=== Section Start ===
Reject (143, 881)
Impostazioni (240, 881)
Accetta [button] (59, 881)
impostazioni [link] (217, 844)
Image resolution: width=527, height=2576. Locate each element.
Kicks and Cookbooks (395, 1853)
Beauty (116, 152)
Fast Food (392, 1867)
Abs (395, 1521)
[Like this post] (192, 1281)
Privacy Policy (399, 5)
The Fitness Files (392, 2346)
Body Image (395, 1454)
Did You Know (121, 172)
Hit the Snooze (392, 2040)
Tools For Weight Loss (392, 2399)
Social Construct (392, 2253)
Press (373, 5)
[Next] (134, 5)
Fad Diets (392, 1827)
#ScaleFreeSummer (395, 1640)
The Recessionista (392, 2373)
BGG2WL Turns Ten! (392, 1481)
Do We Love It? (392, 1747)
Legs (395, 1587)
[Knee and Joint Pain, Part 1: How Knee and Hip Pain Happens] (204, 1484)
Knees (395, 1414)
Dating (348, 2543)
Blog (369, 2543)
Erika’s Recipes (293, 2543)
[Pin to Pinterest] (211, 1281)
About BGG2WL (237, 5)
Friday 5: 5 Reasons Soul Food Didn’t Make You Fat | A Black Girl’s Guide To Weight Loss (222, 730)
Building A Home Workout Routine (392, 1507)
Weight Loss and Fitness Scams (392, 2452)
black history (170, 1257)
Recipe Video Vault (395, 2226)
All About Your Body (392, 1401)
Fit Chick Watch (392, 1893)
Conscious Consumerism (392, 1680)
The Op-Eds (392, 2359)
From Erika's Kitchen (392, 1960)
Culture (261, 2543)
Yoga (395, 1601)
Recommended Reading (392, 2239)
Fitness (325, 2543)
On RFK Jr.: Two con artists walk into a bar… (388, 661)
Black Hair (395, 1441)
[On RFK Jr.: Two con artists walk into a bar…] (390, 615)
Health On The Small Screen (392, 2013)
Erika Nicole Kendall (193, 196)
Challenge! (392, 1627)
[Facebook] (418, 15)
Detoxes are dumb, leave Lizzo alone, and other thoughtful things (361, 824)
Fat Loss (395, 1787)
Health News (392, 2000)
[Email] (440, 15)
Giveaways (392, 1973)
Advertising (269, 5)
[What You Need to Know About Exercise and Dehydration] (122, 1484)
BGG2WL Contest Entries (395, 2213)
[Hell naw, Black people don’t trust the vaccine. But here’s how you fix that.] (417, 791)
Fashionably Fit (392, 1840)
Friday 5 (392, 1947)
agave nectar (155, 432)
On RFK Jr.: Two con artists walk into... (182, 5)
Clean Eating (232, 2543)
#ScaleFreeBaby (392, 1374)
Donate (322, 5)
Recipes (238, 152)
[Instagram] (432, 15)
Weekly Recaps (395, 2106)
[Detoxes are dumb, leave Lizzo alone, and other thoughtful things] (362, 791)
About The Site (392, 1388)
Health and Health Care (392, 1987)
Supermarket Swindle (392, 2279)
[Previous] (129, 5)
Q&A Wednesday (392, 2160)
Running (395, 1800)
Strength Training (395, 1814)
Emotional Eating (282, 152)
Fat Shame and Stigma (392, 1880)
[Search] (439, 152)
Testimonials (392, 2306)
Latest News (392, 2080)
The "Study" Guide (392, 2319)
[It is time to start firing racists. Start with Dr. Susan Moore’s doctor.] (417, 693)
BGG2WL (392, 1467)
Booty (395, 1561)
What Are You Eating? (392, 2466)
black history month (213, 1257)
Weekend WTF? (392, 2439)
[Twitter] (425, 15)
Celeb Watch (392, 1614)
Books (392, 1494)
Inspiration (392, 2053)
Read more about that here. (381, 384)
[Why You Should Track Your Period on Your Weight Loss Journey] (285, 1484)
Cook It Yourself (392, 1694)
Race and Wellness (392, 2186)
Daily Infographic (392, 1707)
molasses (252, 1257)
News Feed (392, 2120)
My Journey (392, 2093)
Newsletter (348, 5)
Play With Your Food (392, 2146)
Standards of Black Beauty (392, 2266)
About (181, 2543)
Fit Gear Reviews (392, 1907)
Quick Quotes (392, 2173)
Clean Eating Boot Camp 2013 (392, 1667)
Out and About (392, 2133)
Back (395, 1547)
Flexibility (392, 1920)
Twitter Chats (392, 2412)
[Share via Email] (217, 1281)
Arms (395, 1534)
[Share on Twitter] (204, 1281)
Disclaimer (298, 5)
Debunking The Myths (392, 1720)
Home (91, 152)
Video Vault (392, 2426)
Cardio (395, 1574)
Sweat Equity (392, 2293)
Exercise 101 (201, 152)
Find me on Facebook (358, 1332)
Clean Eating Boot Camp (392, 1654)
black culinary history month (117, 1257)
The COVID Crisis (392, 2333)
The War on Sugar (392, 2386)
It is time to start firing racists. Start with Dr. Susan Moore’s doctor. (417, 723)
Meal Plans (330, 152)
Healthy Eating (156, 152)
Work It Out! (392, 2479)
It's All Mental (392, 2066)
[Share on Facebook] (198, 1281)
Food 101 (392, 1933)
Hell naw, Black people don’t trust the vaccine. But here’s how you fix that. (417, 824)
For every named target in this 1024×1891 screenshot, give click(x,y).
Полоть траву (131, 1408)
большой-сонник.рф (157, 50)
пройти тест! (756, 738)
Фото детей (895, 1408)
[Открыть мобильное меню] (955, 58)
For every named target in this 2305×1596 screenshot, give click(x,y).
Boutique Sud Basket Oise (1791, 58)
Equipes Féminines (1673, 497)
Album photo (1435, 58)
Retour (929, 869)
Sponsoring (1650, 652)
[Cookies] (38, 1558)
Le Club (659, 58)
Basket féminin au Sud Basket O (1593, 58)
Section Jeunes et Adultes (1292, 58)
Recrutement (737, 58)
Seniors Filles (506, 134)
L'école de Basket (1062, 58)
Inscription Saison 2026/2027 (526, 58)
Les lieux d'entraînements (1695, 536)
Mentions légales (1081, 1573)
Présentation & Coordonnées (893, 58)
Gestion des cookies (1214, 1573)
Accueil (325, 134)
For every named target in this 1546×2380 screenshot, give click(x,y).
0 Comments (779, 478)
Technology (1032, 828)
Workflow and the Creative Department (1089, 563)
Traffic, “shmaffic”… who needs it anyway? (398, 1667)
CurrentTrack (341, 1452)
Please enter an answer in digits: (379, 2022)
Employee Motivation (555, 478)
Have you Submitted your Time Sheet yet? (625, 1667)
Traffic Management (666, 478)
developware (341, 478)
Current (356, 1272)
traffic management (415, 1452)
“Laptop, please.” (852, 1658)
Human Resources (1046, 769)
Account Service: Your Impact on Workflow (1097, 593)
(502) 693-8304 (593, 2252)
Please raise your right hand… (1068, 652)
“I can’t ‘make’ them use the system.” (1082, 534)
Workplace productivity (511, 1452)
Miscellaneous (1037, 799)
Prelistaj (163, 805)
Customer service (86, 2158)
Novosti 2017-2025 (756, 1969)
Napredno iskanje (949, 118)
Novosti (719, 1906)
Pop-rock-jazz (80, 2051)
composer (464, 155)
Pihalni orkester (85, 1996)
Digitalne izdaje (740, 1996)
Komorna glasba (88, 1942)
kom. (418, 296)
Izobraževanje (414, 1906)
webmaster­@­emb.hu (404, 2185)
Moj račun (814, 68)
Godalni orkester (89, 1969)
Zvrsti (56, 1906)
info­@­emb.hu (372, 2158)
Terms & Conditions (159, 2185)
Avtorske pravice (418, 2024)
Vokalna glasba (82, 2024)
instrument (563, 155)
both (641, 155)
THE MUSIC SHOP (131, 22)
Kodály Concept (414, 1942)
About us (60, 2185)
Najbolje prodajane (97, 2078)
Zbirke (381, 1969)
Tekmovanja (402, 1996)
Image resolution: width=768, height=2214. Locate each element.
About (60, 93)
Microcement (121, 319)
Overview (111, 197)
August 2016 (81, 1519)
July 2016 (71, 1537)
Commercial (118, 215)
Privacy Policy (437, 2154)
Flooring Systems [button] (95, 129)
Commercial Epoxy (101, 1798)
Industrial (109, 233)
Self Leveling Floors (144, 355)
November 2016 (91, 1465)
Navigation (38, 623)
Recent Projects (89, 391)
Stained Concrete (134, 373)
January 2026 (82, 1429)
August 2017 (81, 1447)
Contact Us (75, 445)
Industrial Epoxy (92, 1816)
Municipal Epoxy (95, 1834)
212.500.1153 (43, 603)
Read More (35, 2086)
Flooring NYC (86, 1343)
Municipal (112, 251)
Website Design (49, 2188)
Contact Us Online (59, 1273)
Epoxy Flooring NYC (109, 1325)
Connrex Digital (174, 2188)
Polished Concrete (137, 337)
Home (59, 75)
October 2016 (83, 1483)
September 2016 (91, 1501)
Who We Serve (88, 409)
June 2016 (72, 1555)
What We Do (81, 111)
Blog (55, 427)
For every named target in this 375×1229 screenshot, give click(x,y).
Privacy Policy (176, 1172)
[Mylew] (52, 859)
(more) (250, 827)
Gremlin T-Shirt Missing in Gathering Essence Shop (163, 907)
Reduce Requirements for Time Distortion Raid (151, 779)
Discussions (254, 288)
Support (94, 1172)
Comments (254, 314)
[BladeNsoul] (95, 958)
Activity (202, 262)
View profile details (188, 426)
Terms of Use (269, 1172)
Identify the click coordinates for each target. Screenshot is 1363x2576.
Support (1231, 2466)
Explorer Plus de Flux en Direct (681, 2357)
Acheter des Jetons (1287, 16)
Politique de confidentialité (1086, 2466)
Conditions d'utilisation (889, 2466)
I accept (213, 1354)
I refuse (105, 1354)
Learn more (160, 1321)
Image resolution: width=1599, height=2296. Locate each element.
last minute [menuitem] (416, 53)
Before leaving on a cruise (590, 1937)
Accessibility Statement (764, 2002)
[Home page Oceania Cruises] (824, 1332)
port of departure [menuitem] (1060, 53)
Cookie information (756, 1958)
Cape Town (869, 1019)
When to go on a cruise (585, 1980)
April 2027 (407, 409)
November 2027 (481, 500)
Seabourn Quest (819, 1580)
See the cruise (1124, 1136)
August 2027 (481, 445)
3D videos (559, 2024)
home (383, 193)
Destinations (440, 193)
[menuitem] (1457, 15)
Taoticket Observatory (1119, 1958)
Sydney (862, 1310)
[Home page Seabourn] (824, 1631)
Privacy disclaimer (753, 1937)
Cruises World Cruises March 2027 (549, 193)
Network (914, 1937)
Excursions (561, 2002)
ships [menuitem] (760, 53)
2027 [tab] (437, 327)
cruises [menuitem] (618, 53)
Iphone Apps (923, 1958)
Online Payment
=== Section End ===
**PROBLEM STATEMENT**
Whenever a line of the material above contains the string "thoughtful", copy that line out.

**SOLUTION**
Detoxes are dumb, leave Lizzo alone, and other thoughtful things (361, 824)
[Detoxes are dumb, leave Lizzo alone, and other thoughtful things] (362, 791)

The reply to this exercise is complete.